The article mentions this example: http://carlos.bueno.org/2008/06/host-header-injection.html

i.e. cache can get served up to victims which will have them using the evil host header. This might even be done by the CDN / reverse proxy / load balancers etc directly in front of a big website, affecting a very large number of their visitors potentially depending on if the page is one which works well for cache hits. It could also be done by caching at ISP's etc which are out of reach for a site to be able to quickly fix it.
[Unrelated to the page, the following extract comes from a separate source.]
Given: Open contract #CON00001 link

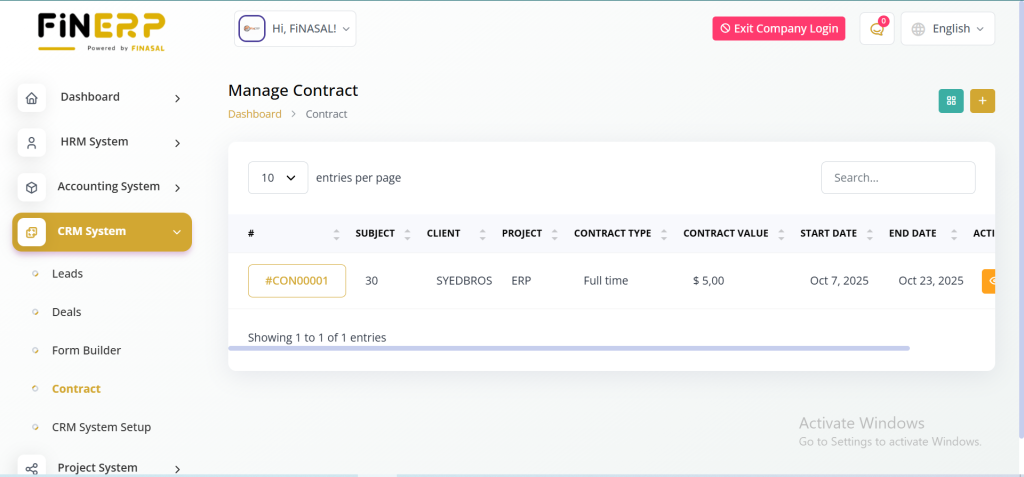Looking at the screenshot, I should pyautogui.click(x=297, y=281).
"The second half of the vulnerability comes when there is HTTP caching going on somewhere on the path between the site and users. This could be a caching proxy run by the site itself, or downstream in ISP proxies, content delivery networks (CDNs), syndicators, etc. This allows an attacker to potentially rewrite URLs on any page he wishes, and embed that exploited page in caches that may be beyond the control of the victim site."

pacifist
  • 814
  • 4
  • 9
  • 1
    Thank you for that. So from my understanding, it's only possible to exploit if they're storing cache? And how would I test that? I saw the example of a telnet request, but for it to be vulnerable, I'd have to make that request and open the site in my browser to see if it was stored in the cache? – Michael Blake Jan 07 '14 at 23:18
  • 2
    It's only possible if someone stores cache; your side, their side, or in the cloud. Presence of the cache hit with your browser would confirm its possible, but absence doesn't rule it out - by that I mean, if you get the (tampered) cache in your browser, yes, something cached it, but caching strategies vary and it's not guaranteed you'll trigger the cache so if you don't see it it doesn't mean someone else won't; maybe your browser requested it with something that invalidated the caching, or maybe you got load-balanced to something not caching it (yet), if caching were possible at any hops. – pacifist Jan 08 '14 at 02:47
  • 1
    This gives you an idea of the fragility of it: http://www.mobify.com/blog/beginners-guide-to-http-cache-headers/

    Caching is both pervasive but can't be depended on.

     – pacifist Jan 08 '14 at 02:48